Next, a thin film transistor of another implementation extending from the thin film transistor in FIG 6 distinguishes, being on the 7 to 10 Reference is made. It should be noted that in the description of the 7 to 10 Sections are omitted, which overlap with the same sections already described. The 7 . 8th and 10 demonstrate Section views in the thickness direction z of the thin-film transistor.

An in 7 illustrated thin film transistor 1 ( 1B ) according to the present invention has a substrate 2 ; a first transistor 20 with a first gate electrode 5a located on the first major surface of the substrate 2 is formed, and a first source electrode 6a , a first drain electrode 7a and a first organic semiconductor layer 3a located on the second main layer of the substrate 2 are formed; and a second transistor 21 with a second gate electrode 5b placed on the second surface of the substrate 2 is formed, and a second source electrode 6b , a second drain electrode 7b and a second organic semiconductor layer 3b located on the first major surface of the substrate 2 are formed.

The first gate electrode 5a of the first transistor 20 is between the first source electrode 6a and the first drain electrode 7a formed while the second gate electrode 5b of the second transistor 21 between the second source electrode 6b and the second drain electrode 7b is formed.

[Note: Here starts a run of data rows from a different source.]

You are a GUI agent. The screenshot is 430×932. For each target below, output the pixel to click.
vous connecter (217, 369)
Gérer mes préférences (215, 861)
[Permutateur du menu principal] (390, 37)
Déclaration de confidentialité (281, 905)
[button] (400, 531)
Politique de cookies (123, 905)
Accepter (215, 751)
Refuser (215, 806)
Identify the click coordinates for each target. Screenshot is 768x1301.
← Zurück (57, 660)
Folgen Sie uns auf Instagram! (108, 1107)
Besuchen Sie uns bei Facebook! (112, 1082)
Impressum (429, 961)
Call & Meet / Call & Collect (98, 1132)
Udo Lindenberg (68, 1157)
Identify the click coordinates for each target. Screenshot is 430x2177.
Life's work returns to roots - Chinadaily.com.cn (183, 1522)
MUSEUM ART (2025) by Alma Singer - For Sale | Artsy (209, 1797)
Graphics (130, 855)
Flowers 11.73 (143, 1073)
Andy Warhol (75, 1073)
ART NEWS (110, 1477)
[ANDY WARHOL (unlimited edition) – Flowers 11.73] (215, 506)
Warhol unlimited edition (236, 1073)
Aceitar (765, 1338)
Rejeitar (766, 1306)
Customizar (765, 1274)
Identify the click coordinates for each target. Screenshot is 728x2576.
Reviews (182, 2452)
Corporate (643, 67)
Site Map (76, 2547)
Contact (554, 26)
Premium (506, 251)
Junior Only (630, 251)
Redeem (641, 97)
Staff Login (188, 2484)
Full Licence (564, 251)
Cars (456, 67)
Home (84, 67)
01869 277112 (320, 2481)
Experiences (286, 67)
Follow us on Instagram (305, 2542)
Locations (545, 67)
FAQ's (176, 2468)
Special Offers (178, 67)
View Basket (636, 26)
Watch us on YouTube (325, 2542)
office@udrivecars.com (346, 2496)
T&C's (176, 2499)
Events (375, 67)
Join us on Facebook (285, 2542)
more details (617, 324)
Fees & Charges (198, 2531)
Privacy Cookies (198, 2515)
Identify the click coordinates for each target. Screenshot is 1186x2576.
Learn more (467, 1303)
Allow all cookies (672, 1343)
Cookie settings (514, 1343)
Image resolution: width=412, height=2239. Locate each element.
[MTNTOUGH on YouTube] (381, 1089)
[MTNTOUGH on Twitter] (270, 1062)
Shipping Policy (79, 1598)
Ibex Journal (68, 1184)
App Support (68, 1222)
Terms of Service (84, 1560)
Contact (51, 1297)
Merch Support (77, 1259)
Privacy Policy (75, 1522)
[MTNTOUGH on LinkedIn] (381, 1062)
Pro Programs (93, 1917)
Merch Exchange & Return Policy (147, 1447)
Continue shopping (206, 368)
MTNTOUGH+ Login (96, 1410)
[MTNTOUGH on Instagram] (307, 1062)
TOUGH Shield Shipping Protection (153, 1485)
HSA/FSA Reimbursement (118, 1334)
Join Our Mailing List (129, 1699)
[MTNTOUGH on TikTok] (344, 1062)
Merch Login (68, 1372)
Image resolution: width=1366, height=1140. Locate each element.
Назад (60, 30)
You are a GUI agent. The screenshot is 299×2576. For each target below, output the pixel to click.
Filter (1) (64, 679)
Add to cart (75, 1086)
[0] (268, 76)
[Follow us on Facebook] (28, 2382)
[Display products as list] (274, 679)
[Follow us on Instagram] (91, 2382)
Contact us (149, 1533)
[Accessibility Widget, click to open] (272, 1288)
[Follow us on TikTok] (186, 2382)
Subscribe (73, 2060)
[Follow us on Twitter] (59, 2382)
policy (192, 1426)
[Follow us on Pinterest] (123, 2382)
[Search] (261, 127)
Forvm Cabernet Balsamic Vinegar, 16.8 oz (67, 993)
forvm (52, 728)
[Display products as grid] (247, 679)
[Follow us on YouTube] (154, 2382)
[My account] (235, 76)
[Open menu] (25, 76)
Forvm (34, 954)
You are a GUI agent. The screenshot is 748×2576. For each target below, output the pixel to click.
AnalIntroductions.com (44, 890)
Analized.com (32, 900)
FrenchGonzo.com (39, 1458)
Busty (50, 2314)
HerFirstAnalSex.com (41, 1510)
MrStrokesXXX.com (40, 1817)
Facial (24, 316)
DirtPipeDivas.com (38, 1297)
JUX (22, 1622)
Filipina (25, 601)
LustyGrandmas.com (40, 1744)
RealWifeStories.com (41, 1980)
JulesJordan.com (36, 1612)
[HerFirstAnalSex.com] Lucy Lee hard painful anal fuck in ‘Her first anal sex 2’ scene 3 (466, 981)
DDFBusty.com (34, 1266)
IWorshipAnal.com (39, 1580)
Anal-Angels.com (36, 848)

In this way, the first transistor 20 and the second transistor 21 in the thin-film transistor according to the invention 1B arranged in different directions, making them the substrate 2 between them, thereby reducing an arrangement interval between adjacent transistors and increasing the degree of integration of the circuit.

The first gate electrode 5a , the first source electrode 6a , the first drain electrode 7a , the second gate electrode 5b , the second source electrode 6b and the second drain electrode 7b should be formed by collective photolithography and wet collective etching. Even if the substrate 2 thermally expanded or contracted, a positional relationship between the first gate electrode 5a , the first source electrode 6a and the first drain electrode 7a , the second gate electrode 5b , the second source electrode 6b and the second drain electrode 7b be readily maintained. The result is that degradation of the power of the transistors due to misalignment of the first gate electrode 5a with respect to the first source electrode 6a and the first drain electrode 7a and a misalignment of the second gate electrode 5b with respect to the second source electrode 6b and the second drain electrode 7b can be prevented.

According to the invention, by changing the circuit patterns formed by the photolithography process on the mask layer 10 a plurality of transistors can be made in the same way as a single transistor, thereby increasing productivity.

To further increase the degree of integration of the circuit, the first source electrode should be used 6a or the first drain electrode 7a and the second source electrode 6b or the second drain electrode 7b be arranged overlapping each other. With this structure of the first transistor 20 and the second transistor 21 For example, an arrangement interval between adjacent transistors can be further reduced. In the thin-film transistor 1 ( 1C ), which is in 8th are shown are the first drain electrode 7a and the second source electrode 6b arranged overlapping each other, but according to a conductivity type of the semiconductor or according to a circuit type, the first source electrode 6a and the second source electrode 6b be arranged overlapping each other or it may be the first source electrode 6a and the second drain electrode 7b be arranged overlapping each other or it may be the first drain electrode 7a and the second drain electrode 7b be arranged overlapping each other.

It is preferred that the first organic semiconductor layer 3a of the conductive type and the second organic semiconductor layer 3b of the conductive type having opposite polarities and that the first transistor 20 and the second transistor 21 are complementary. In this way, the first transistor 20 and the second transistor 21 be arranged such that a CMOS structure of a metal oxide semiconductor (MOS) is formed.

9 schematically shows a structure of a CMOS circuit. A CMOS is a circuit structure in which a pair of PMOS and NMOS are used and the operating characteristics of the PMOS and the NMOS are combined in a complementary manner and has the feature that it can be operated at a low voltage, thereby reducing power consumption , In 9 G denotes the gate, S denotes the source and D denotes the drain, IN denotes the input and OUT denotes the output.

It is sufficient if the first organic semiconductor layer 3a of the conductive type and the second organic semiconductor layer 3b have opposite polarities of the conductive type. The first organic semiconductor layer 3a may correspond to the p-type while the second organic semiconductor layer 3b may correspond to the n-type, or it may be the first organic semiconductor layer 3a the n-type and the second organic semiconductor layer 3b correspond to the p-type.

The first organic semiconductor layer 3a and the second organic semiconductor layer 3b are similar to the organic semiconductor layer described above, for example, pentacene, anthracene, tetracene, rubrene, polyacetylene, polythiophene, fullerene and carbon nanotube.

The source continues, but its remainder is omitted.